WHAT TO PRODUCE: Which lines of the data contain the string "computer"? Copy every one of them.

━━ RECORD SET ━━

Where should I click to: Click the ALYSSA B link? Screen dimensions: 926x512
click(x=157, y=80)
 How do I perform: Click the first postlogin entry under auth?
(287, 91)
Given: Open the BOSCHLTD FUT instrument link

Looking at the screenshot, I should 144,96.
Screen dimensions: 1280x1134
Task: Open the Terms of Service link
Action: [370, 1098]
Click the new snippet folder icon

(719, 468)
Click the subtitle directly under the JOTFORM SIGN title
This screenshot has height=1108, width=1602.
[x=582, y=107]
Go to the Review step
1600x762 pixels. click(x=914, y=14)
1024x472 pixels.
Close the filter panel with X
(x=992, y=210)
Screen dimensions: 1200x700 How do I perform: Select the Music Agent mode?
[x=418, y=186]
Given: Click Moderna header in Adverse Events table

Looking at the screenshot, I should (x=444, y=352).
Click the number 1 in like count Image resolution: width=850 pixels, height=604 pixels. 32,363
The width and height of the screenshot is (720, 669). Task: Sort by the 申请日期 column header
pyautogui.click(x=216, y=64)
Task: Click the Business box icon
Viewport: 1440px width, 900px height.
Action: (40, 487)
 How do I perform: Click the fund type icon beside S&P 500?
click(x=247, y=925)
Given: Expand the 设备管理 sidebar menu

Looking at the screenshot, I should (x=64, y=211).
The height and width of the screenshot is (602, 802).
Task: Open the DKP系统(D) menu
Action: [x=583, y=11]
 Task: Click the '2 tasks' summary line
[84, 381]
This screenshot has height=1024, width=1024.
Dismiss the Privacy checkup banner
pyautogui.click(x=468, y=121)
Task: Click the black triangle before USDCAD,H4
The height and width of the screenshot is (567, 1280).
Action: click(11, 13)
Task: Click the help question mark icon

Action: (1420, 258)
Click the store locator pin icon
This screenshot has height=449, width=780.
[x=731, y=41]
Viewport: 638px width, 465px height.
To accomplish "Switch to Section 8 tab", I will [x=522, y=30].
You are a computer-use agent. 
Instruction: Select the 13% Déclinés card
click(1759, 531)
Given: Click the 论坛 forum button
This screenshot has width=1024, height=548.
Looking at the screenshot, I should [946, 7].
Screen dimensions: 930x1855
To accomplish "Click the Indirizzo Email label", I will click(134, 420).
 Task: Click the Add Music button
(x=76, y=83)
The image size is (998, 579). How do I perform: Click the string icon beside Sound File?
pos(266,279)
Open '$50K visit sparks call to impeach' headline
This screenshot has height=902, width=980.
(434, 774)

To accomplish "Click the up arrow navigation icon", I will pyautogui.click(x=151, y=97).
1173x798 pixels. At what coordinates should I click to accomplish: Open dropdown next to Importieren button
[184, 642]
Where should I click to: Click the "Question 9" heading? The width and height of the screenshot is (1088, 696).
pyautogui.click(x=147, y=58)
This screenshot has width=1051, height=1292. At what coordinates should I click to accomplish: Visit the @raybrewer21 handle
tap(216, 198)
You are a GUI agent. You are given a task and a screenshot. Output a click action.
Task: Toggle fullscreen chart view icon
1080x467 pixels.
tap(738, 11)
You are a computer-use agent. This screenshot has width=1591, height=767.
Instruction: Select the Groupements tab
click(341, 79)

━━━

ANSWER FOR THE TASK:
You are a computer-use agent. 
You are a computer-use agent. This screenshot has width=1591, height=767.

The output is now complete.